0

Yesterday, the network of Linode over at HE.net has suffered a major outage -- supposedly, he.net has had "one out of eight" of their power generators fail, which, apparently, has one way or another resulted in the whole Linode Fremont cloud going down for five whole hours (2015-05-29T18:30/23:30 PT). There have been some reports that supposedly the network core was the part without power, however, upon coming back up, it appears that all servers might have been power cycled, too.

What's the best practice for supplying the power to the servers?

  • Is it generally sufficient to rely on the power provided by the Data Centre alone (which almost always claim UPS and power generators, don't they?), or are you supposed to have extra UPS within your own shelves?

  • Should the networking core be under its own UPS?

  • Does any major cloud or dedi provider have dedicated UPS units for each server/rack at all?

DATA PROVIDED:

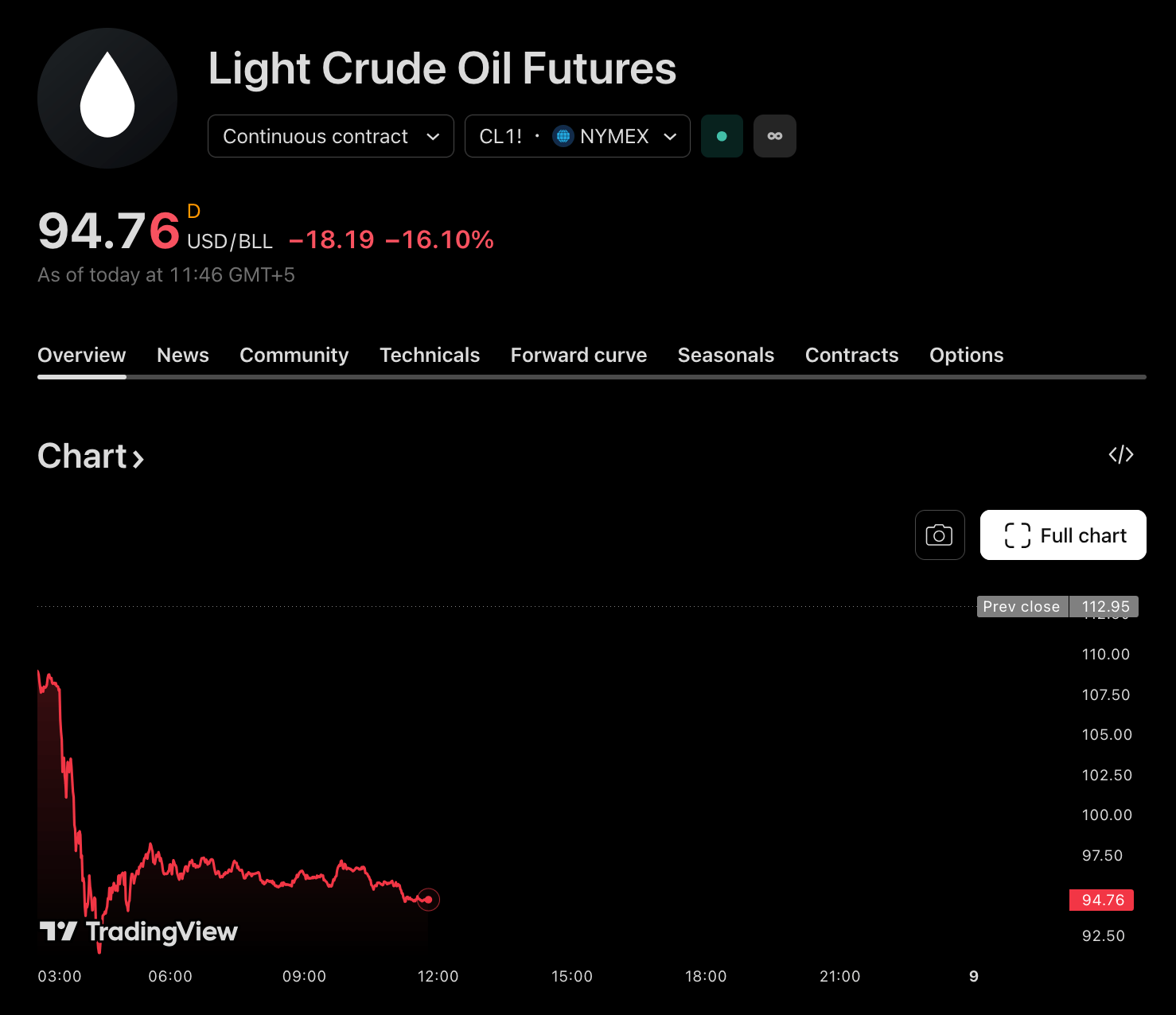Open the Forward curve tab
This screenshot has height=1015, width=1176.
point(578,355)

TASK REQUIREMENTS:
According to the text on the Linode outage, how long was the Linode Fremont cloud down? The lines have no connection to the text on the Linode outage.

SOLUTION FOR THIS TASK:
Five hours, from 18:30 to 23:30 PT on 2015-05-29.